Initially I thought we could store this as plain text, but I think it's not worth the headache of escaping characters (the default separator is \ but I am sure we will encounter every thinkable separator, I would stick with json, something like this for each allele)

[
{
  "name": "pfus1-ase1-mCherry",
  "pattern": ["p",["fus1", "GENE"],["-","-"],["ase1", "GENE"],["-","-"],["mCherry","TAG"]]
}
]

So for this version, write some code that exports the alleles to this, and a test that verifies that it works from a few examples. To restore our previous patterns, which are also useful to generate the occurrences file, you can do something like this:

"".join([i if type(i)==str else i[1] for i in pattern])

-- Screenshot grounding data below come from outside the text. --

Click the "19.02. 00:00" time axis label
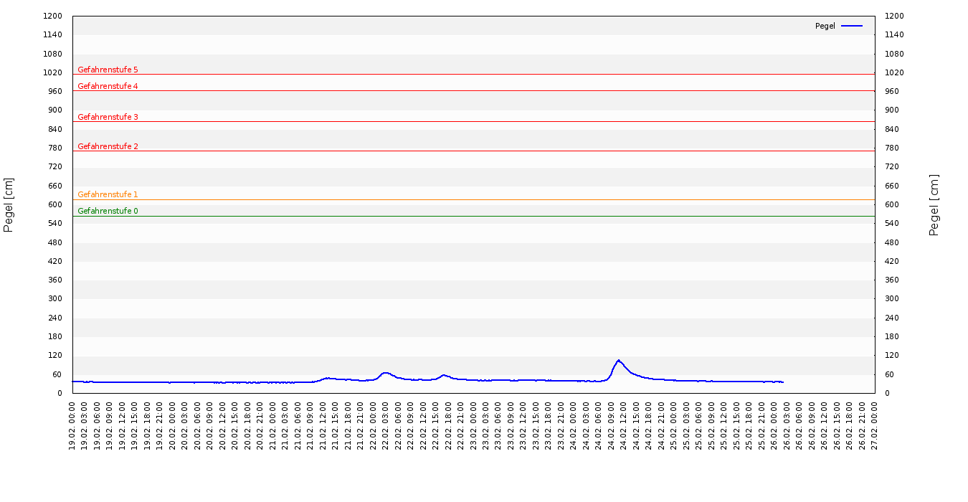 (72, 425)
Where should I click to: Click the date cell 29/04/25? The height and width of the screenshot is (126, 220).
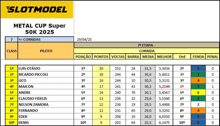click(84, 40)
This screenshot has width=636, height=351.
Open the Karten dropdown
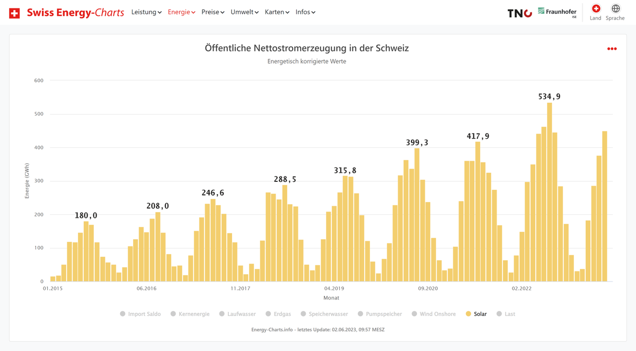277,12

For the separators, make a list of known separators in a text file, for now I imagine it's mostly :-, but we will have to add more in the future. Any subsequent separators in an allele name should be counted as one, so use regex. They will have to be replaced after all other features, as some allele names contain separators in them. We could name the feature "SEPARATOR" but I think for readability is better to use "-" and this is supported by nltk.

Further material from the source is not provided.